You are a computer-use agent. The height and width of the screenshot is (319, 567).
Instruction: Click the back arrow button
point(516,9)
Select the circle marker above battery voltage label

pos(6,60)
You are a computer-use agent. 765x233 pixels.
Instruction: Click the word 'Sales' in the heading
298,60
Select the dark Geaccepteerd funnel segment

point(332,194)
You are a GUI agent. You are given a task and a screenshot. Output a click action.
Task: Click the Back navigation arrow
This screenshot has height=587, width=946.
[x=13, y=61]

---

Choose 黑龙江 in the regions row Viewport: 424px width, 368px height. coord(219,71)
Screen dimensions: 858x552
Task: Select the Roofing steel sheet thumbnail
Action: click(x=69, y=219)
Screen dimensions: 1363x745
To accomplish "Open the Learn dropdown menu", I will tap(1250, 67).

...

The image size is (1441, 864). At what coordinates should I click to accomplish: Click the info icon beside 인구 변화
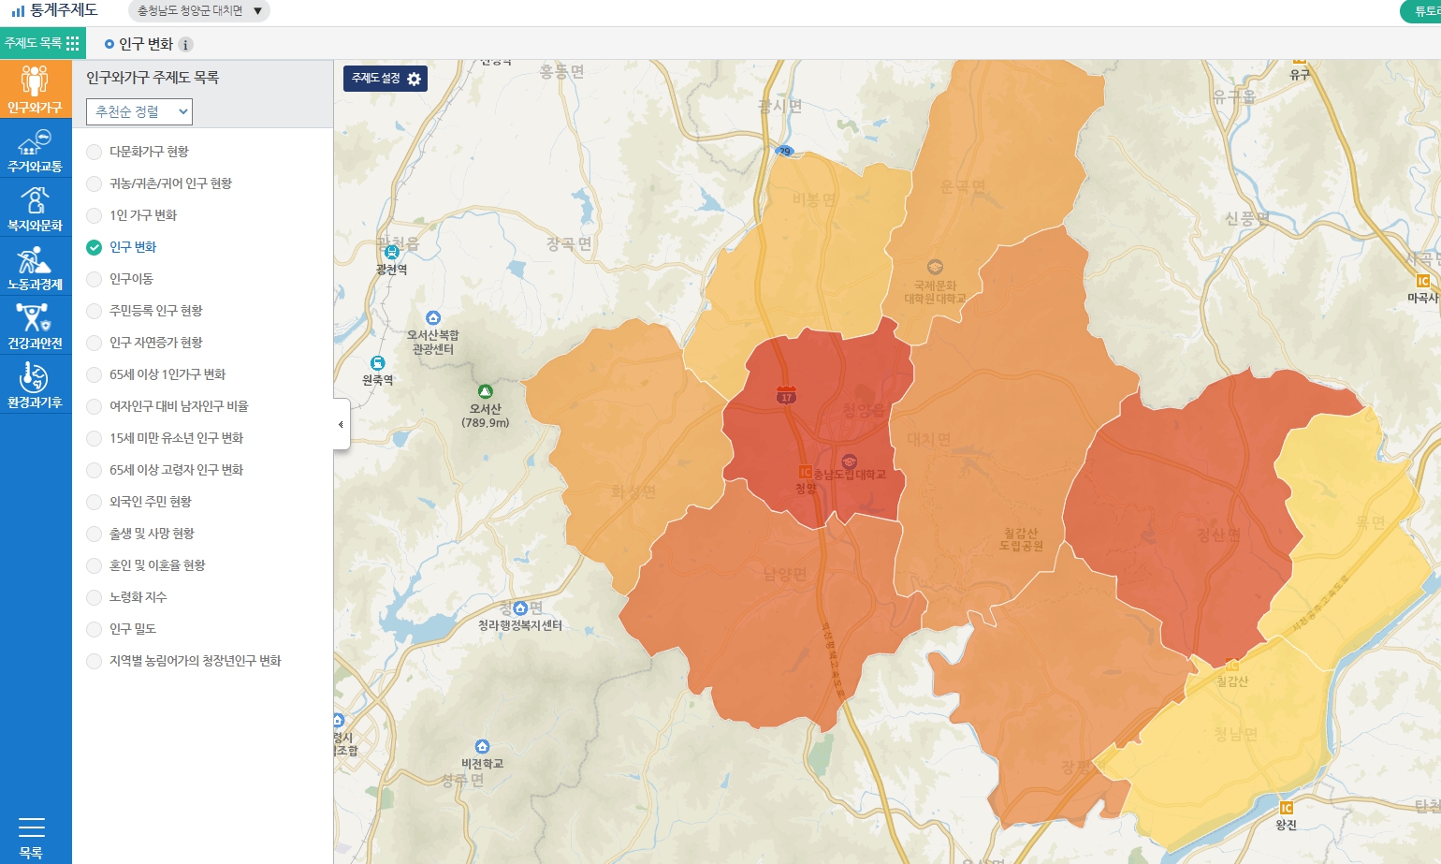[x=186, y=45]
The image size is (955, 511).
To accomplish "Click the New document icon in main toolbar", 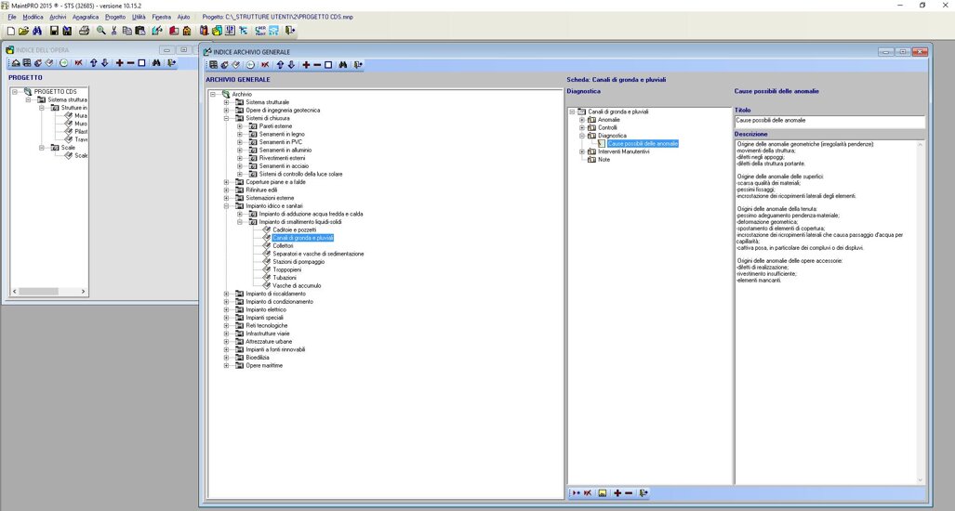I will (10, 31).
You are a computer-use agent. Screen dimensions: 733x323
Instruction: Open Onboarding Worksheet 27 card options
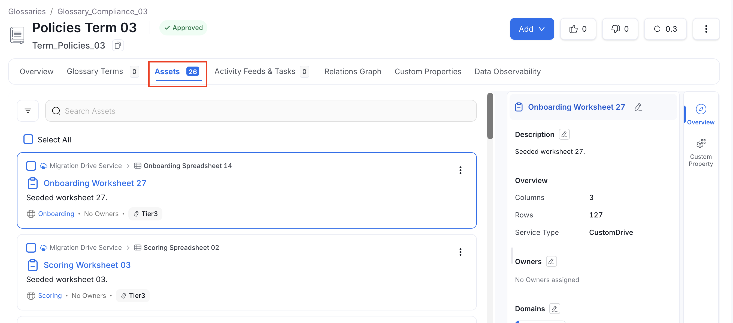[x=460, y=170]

### INSTRUCTION
Convert the stretch from the line containing "You are a computer-use agent. Screen" through the line containing "[x=460, y=170]" into a two-column CSV with the header columns input and output. Put each entry's text in input and its coordinates in output, one row per entry, with every field in quotation marks, line breaks replaced by spaces, and the picture left out.

### OUTPUT OF THE EXERCISE
input,output
"You are a computer-use agent. Screen dimensions: 733x323 Instruction: Open Onboarding Worksheet 27 card options","[x=460, y=170]"